(PROBLEM)
Copy all the entries below exactly, but not the pictures.

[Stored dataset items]
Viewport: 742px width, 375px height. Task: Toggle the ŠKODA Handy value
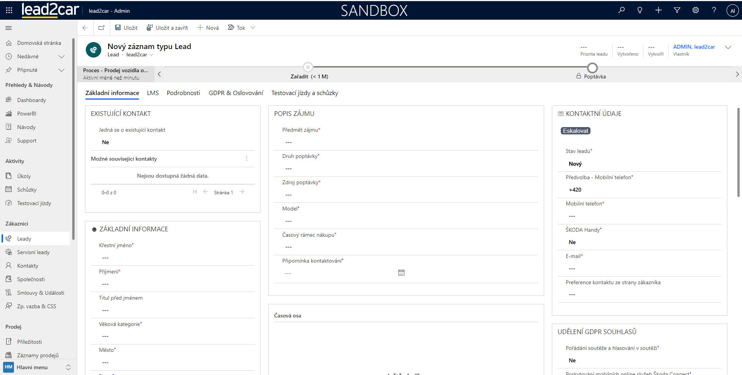pos(572,242)
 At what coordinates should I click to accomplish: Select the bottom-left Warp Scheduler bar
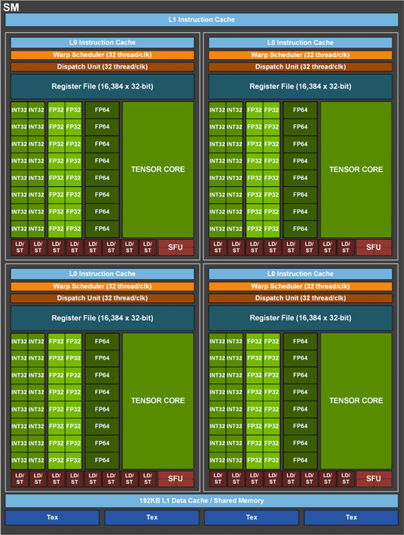pos(102,286)
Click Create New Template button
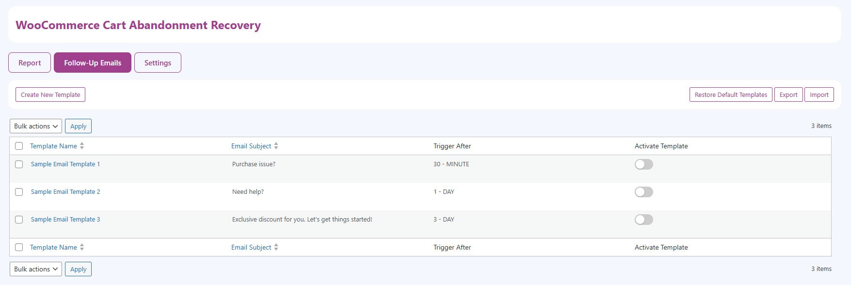The image size is (851, 285). tap(50, 95)
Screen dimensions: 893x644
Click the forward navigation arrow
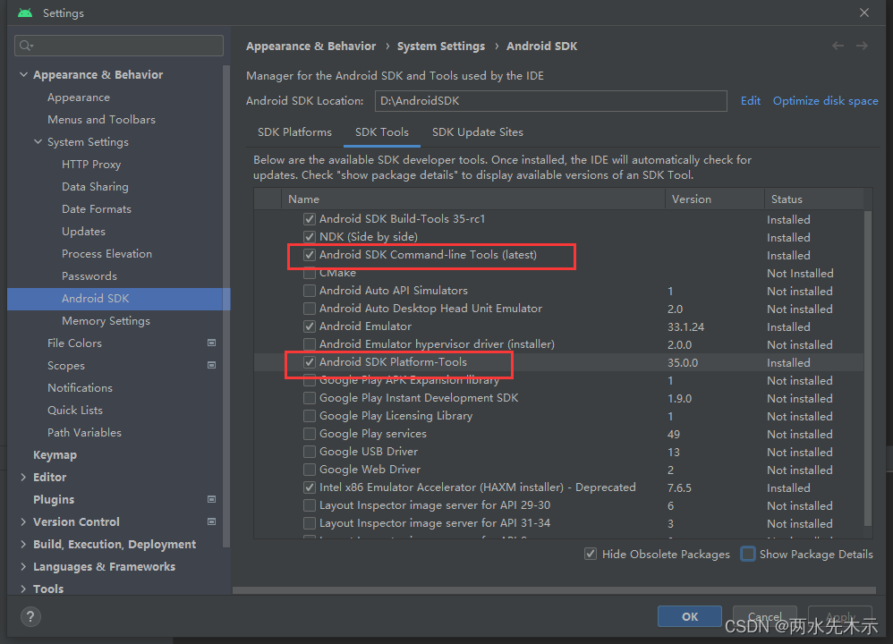(861, 45)
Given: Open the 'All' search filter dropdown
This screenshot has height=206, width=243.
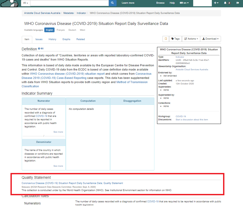Looking at the screenshot, I should pyautogui.click(x=26, y=3).
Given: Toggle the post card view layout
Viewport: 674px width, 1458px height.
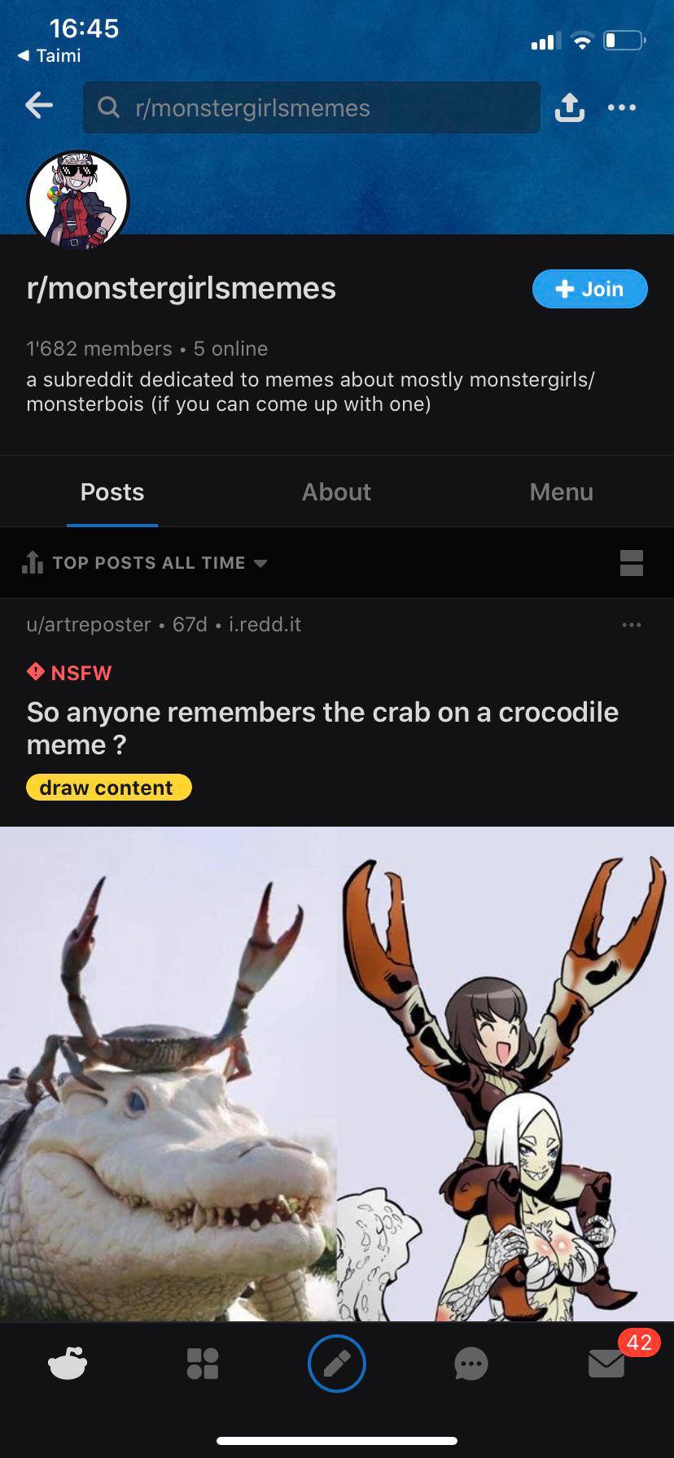Looking at the screenshot, I should 632,562.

(COMPLETED EXERCISE)
Viewport: 742px width, 375px height. Task: Toggle the ŠKODA Handy value
pos(572,242)
 At what coordinates should I click to accomplish: Select the bottom-left Warp Scheduler bar
pos(102,286)
Click Create New Template button
The image size is (851, 285). tap(50, 95)
Screen dimensions: 893x644
Click the forward navigation arrow
(861, 45)
Given: Open the 'All' search filter dropdown
This screenshot has height=206, width=243.
Looking at the screenshot, I should pyautogui.click(x=26, y=3).
Given: Toggle the post card view layout
Viewport: 674px width, 1458px height.
Looking at the screenshot, I should 632,562.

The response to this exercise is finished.